Clayton Antitrust Act - Provisions

Provisions

The Clayton Act made both substantive and procedural modifications to federal antitrust law. Substantively, the act seeks to capture anticompetitive practices in their incipiency by prohibiting particular types of conduct, not deemed in the best interest of a competitive market.

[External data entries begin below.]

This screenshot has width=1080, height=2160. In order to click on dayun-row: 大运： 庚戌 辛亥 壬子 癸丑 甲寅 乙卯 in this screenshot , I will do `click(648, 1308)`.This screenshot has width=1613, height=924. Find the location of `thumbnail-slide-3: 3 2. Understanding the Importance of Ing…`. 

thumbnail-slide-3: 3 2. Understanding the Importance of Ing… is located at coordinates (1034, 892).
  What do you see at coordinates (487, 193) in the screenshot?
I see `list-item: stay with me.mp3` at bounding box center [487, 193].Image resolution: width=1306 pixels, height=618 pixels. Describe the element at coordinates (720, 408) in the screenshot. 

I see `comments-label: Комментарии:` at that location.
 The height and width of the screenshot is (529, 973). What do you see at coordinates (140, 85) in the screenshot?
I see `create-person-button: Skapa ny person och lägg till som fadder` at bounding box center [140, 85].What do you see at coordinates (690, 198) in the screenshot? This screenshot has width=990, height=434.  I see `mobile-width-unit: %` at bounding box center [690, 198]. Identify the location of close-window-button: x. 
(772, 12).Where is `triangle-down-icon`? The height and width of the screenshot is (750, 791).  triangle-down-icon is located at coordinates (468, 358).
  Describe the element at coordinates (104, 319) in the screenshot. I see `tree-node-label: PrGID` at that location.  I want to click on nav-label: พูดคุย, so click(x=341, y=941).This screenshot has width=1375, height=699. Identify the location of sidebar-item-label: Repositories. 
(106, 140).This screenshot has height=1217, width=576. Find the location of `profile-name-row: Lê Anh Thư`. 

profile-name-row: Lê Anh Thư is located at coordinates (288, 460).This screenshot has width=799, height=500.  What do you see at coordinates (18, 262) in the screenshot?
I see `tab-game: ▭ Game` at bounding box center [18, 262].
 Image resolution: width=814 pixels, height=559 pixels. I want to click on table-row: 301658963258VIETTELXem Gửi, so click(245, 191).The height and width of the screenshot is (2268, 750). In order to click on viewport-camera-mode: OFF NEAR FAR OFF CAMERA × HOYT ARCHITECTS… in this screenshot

There are 4 sections of the bill that proposed substantive changes in the antitrust laws by way of supplementing the Sherman Act of 1890. In those sections, the Act thoroughly discusses the following four principles of economic trade and business:

  • price discrimination between different purchasers if such a discrimination substantially lessens competition or tends to create a monopoly in any line of commerce (Act Section 2, codified at 15 U.S.C. § 13;
  • sales on the condition that (A) the buyer or lessee not deal with the competitors of the seller or lessor ("exclusive dealings") or (B) the buyer also purchase another different product ("tying") but only when these acts substantially lessen competition (Act Section 3, codified at 15 U.S.C. § 14);
  • mergers and acquisitions where the effect may substantially lessen competition (Act Section 7, codified at 15 U.S.C. § 18) or where the voting securities and assets threshold is met (Act Section 7a, codified at 15 U.S.C. § 18a);
  • any person from being a director of two or more competing corporations, if those corporations would violate the anti-trust criteria by merging (Act Section 8; codified at 15 U.S.C. § 19).